▶ EXERCISE PROMPT
Filter these entries down to the lines that hold the word "menuitem", and show each of them.

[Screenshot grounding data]
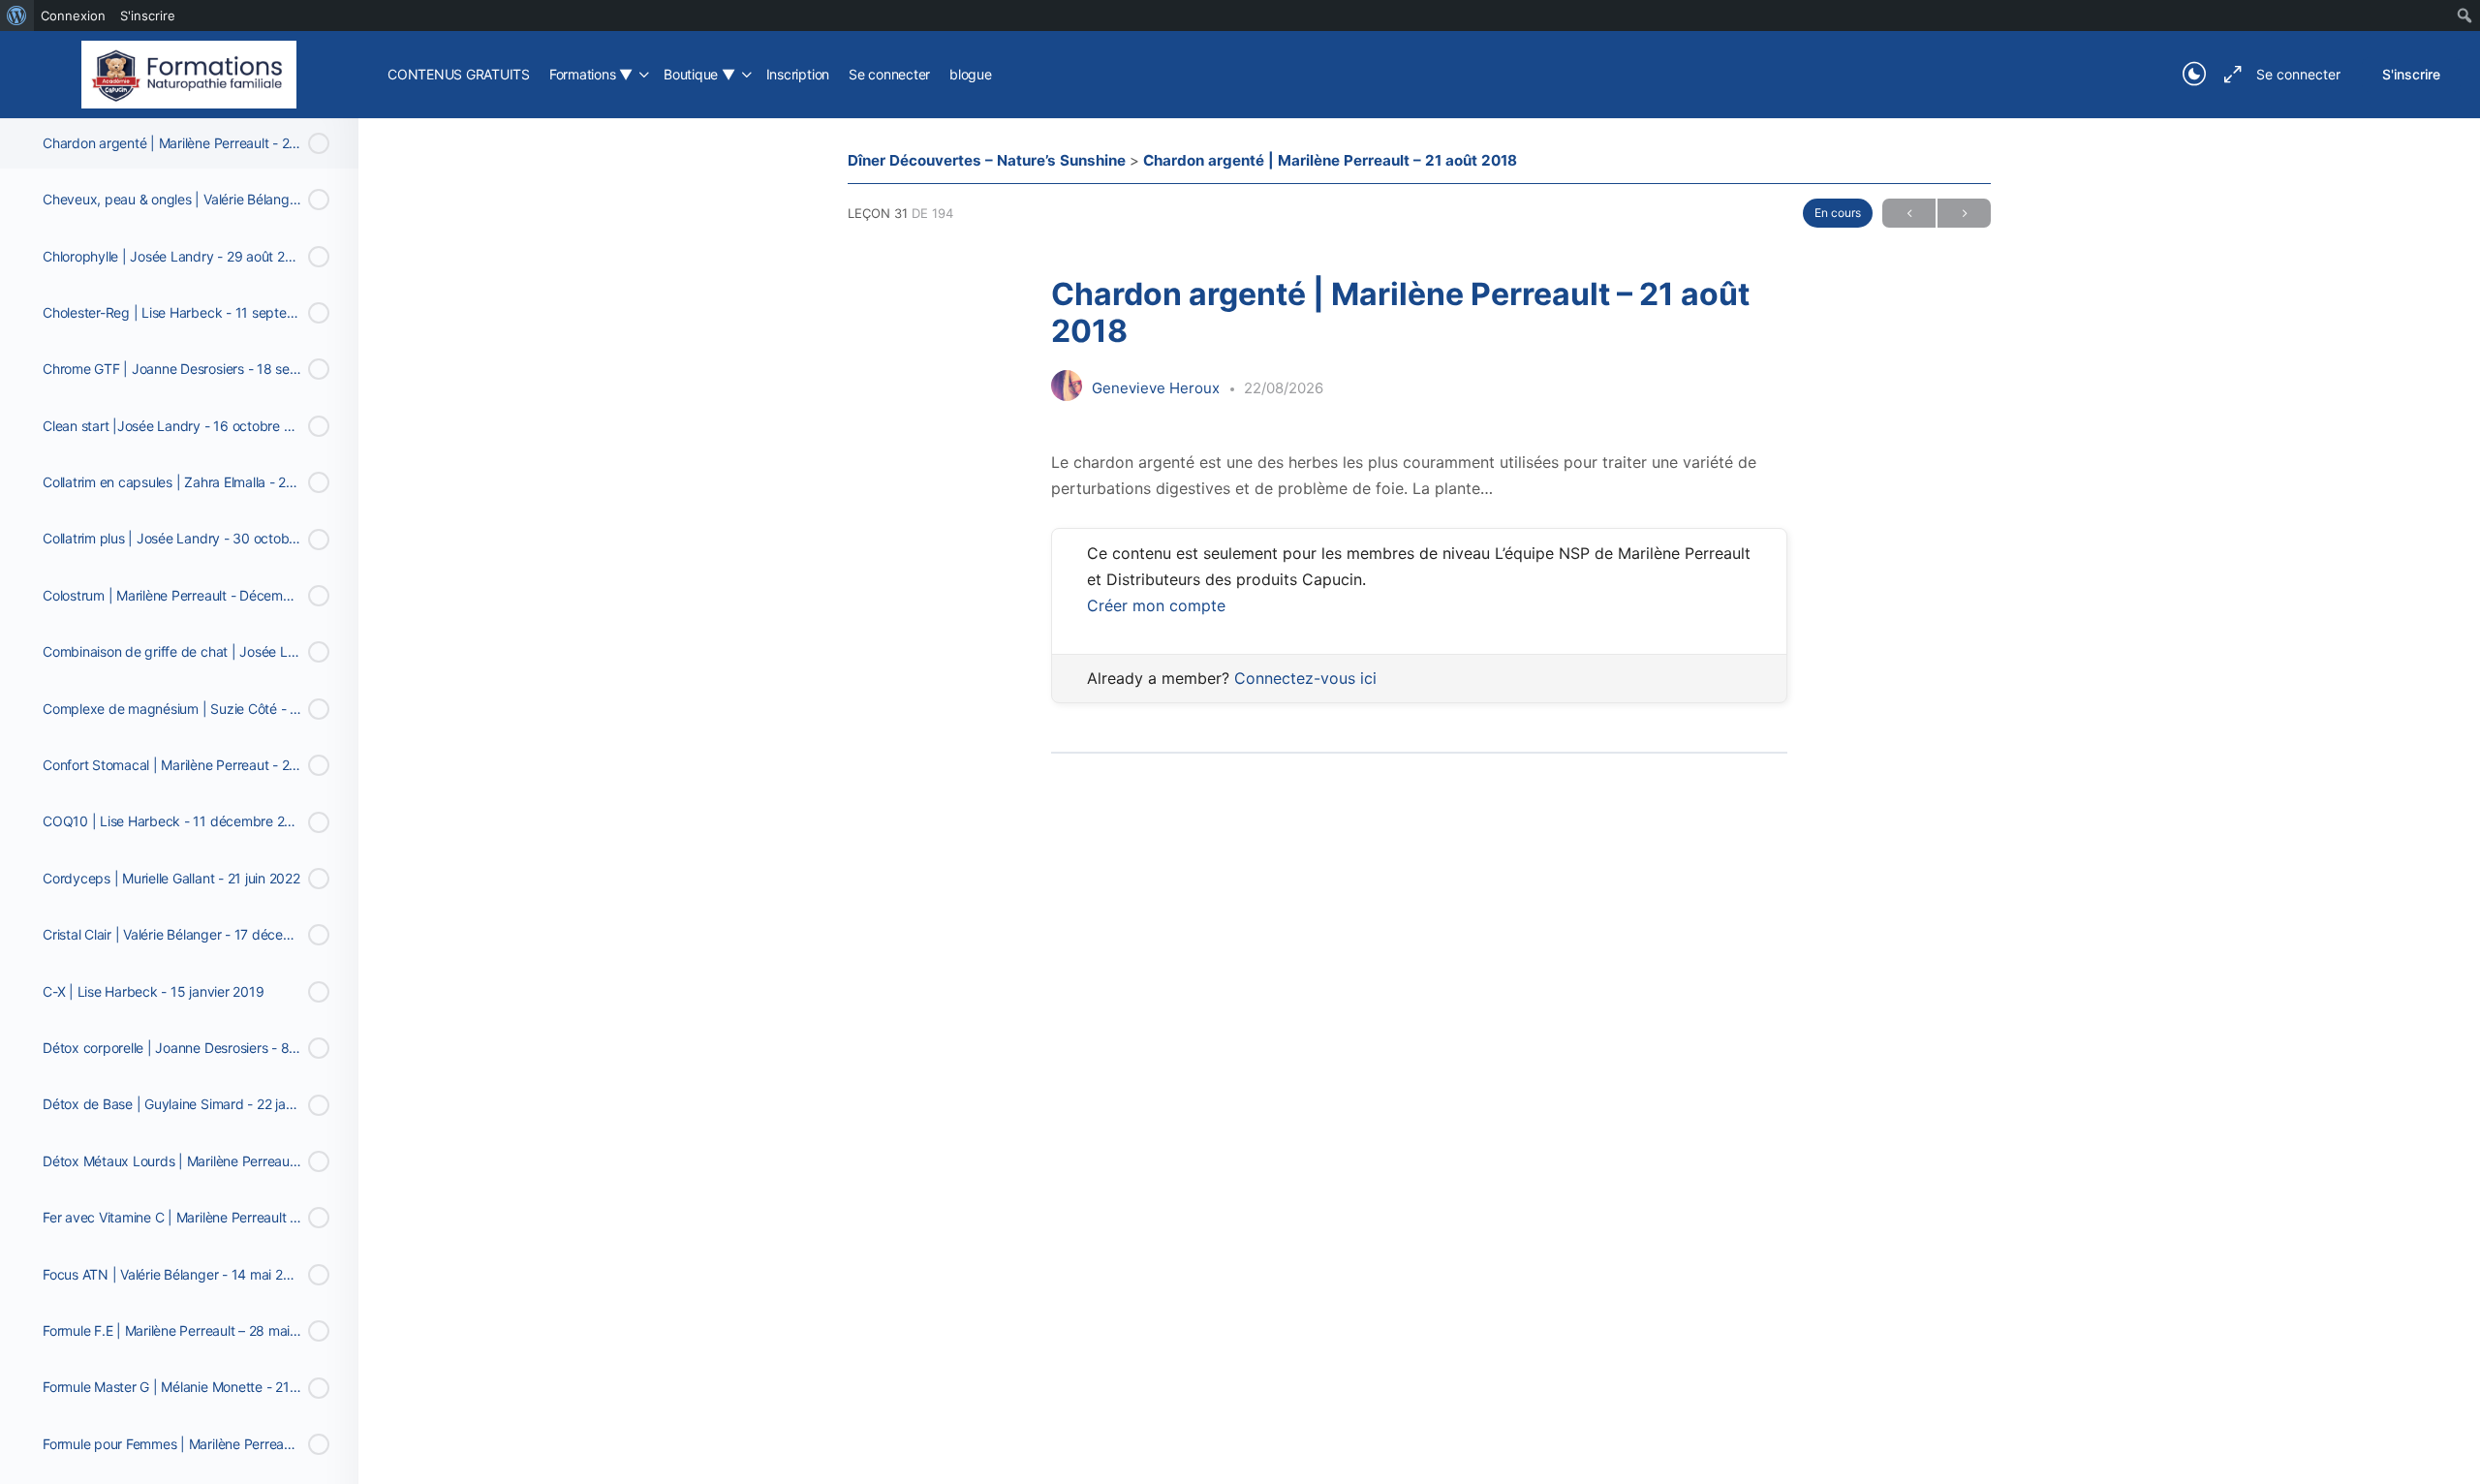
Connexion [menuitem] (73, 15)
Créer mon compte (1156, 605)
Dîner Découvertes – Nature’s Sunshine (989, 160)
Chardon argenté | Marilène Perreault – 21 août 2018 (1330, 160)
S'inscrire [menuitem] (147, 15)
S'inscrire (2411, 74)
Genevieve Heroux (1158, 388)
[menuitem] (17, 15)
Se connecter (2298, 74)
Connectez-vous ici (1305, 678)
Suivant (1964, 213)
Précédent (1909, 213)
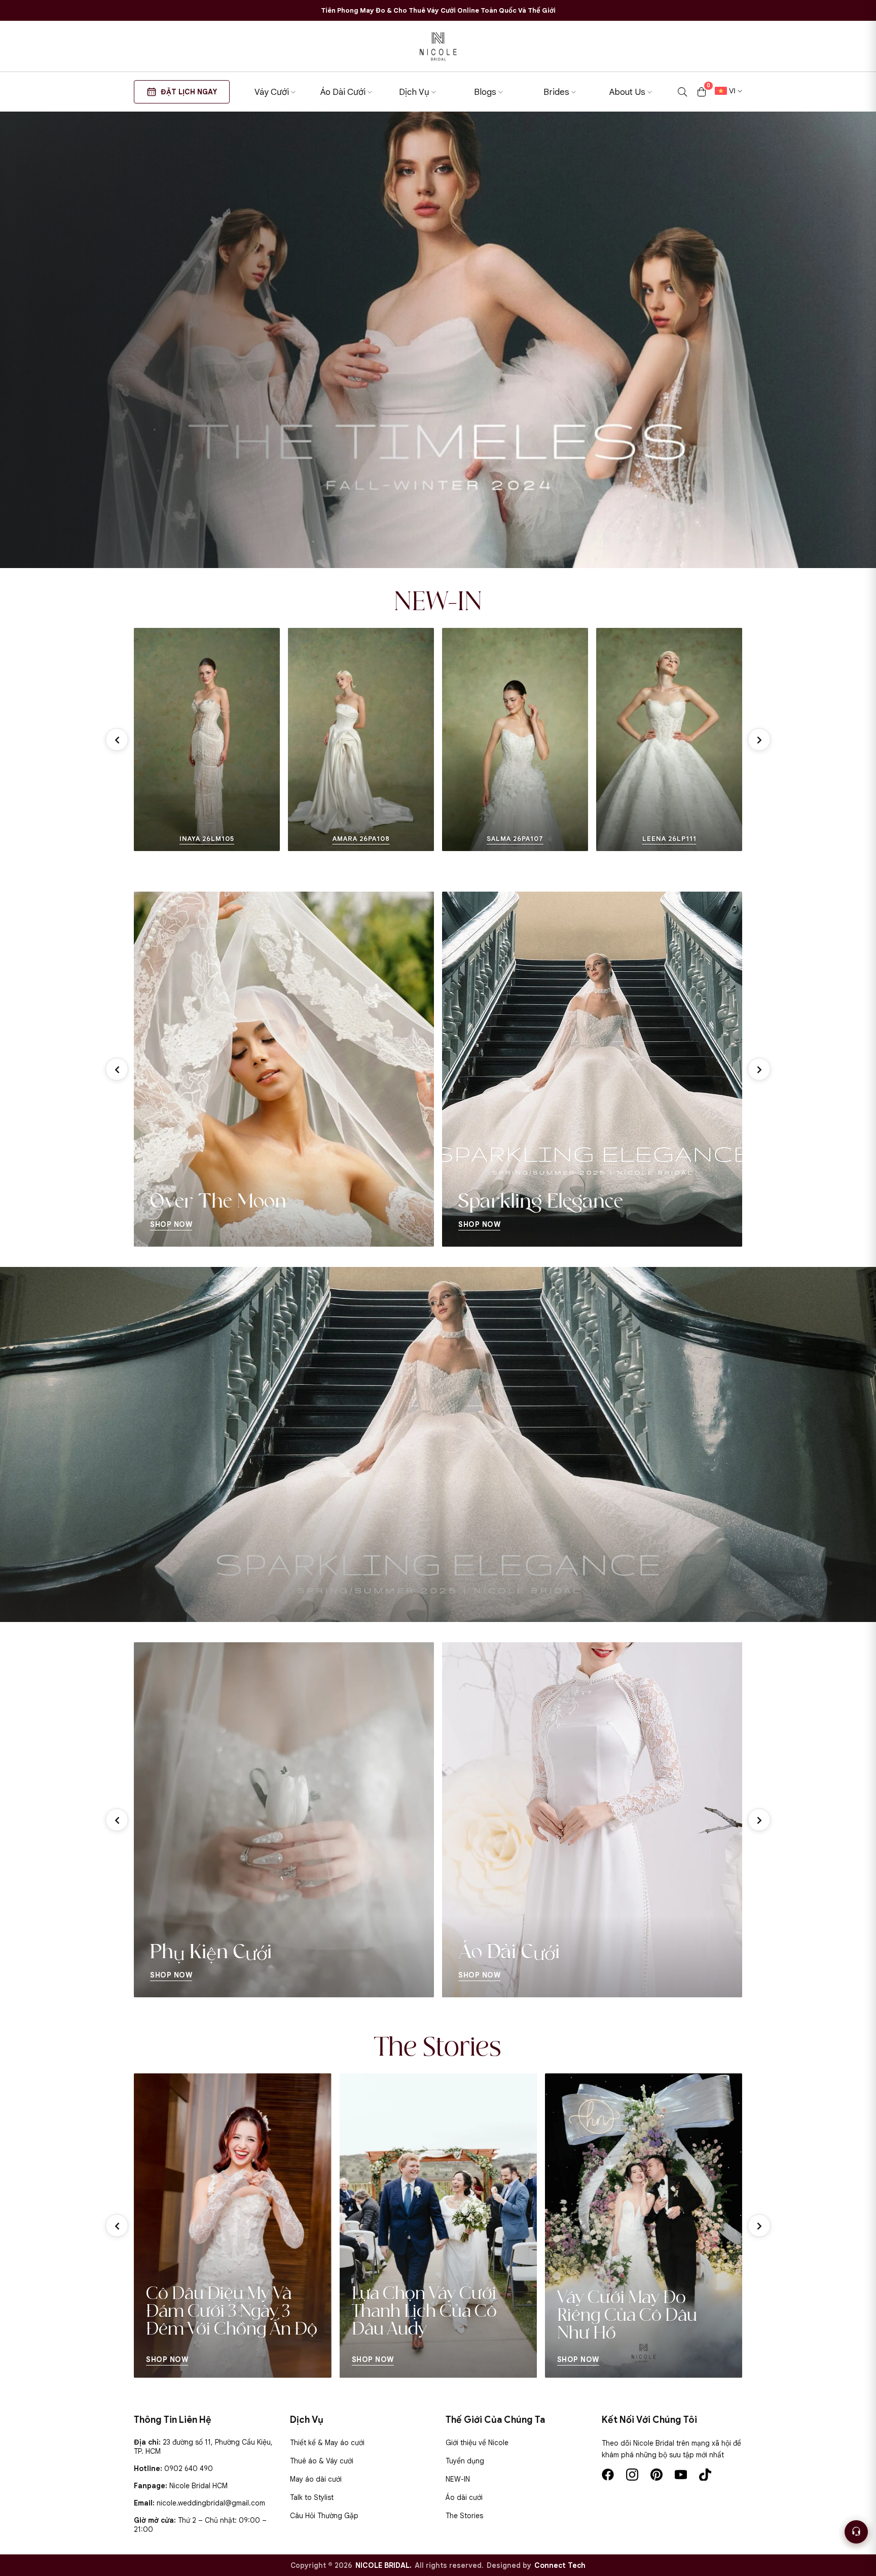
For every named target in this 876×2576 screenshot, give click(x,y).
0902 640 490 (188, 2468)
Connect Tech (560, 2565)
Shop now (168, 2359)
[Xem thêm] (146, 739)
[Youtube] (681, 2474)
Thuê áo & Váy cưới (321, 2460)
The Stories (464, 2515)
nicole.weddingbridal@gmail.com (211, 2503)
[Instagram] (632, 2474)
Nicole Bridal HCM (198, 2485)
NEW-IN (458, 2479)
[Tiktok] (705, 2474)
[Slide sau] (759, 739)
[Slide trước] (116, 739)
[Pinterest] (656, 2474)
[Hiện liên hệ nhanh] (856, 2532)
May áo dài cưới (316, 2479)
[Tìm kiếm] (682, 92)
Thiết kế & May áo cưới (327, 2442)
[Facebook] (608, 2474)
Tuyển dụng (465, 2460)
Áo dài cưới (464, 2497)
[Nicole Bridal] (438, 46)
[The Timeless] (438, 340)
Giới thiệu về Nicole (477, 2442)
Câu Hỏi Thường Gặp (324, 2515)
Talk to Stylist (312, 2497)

▶ RESPONSE
Connexion [menuitem] (73, 15)
S'inscrire [menuitem] (147, 15)
[menuitem] (17, 15)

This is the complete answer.